##### DATASET EXCERPTS #####
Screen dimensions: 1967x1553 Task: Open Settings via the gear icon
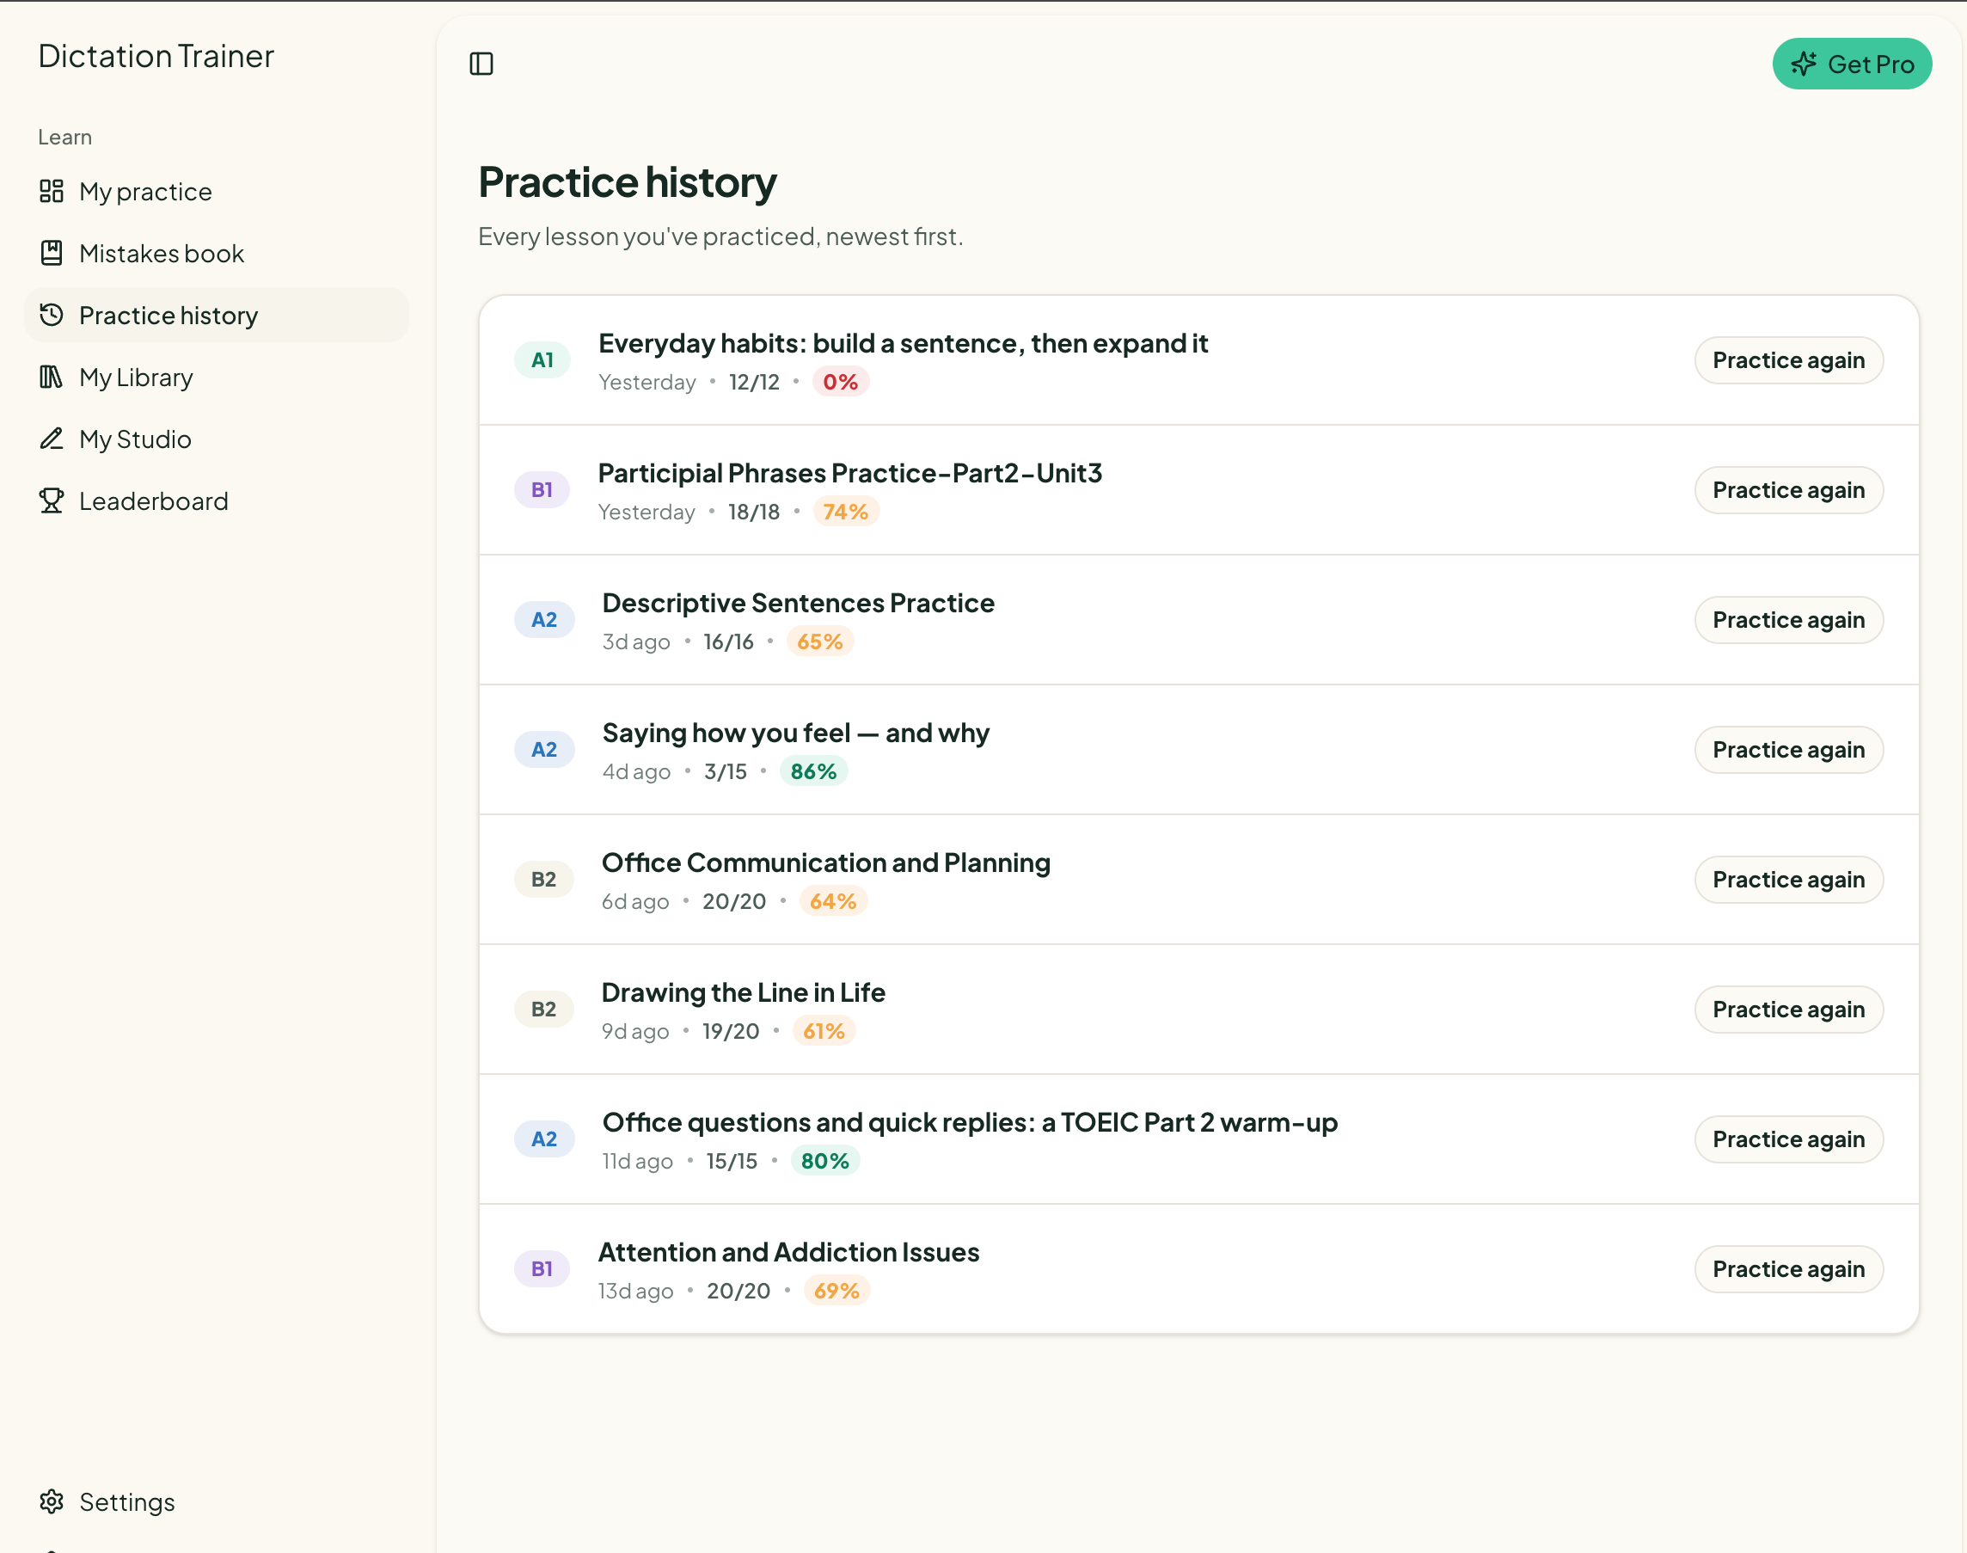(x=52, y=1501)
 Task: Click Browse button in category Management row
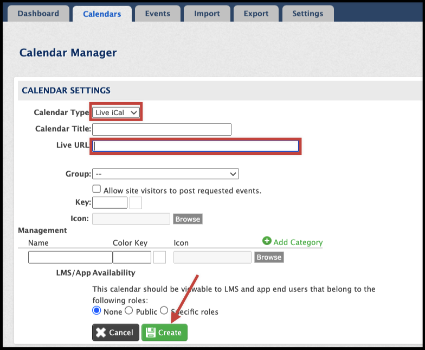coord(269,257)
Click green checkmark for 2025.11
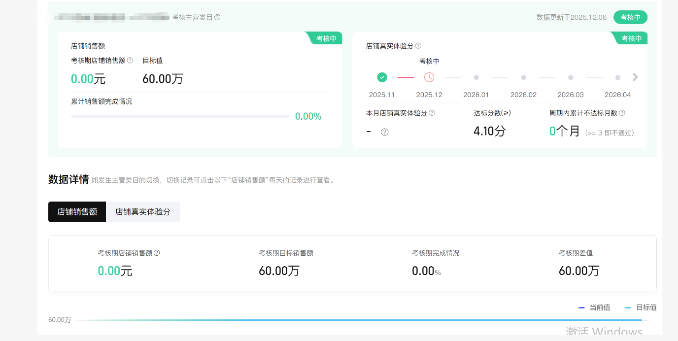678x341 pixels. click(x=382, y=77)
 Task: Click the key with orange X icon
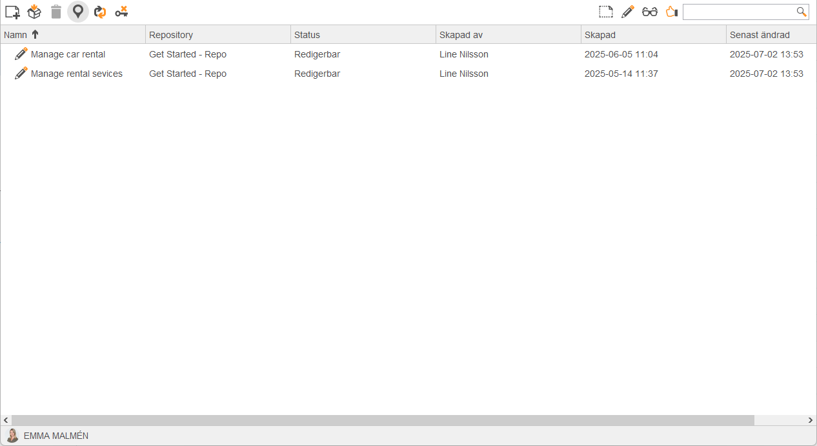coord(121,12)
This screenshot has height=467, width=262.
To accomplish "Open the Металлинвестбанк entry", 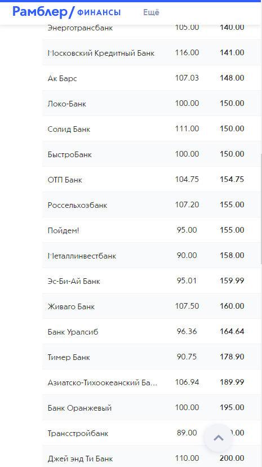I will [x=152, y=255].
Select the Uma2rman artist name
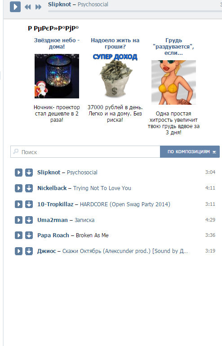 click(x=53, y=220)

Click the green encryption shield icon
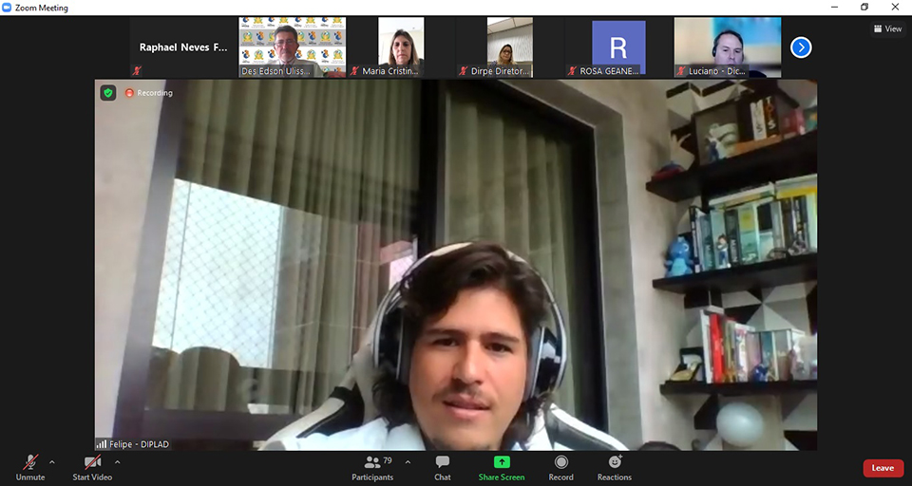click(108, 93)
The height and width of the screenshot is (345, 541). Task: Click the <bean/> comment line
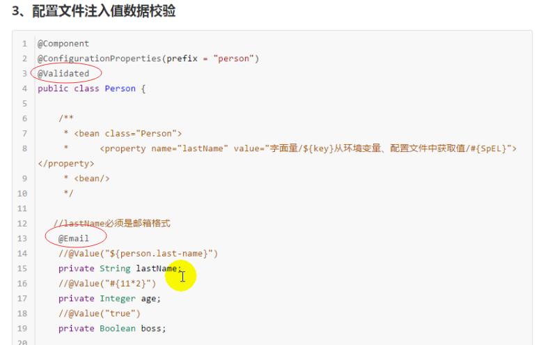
#####
Find the lines that mention "screenshot" in the entries and show them.

→ RESULT OF THE EXERCISE
This screenshot has height=467, width=262.
The height and width of the screenshot is (345, 541). Task: Click the <bean/> comment line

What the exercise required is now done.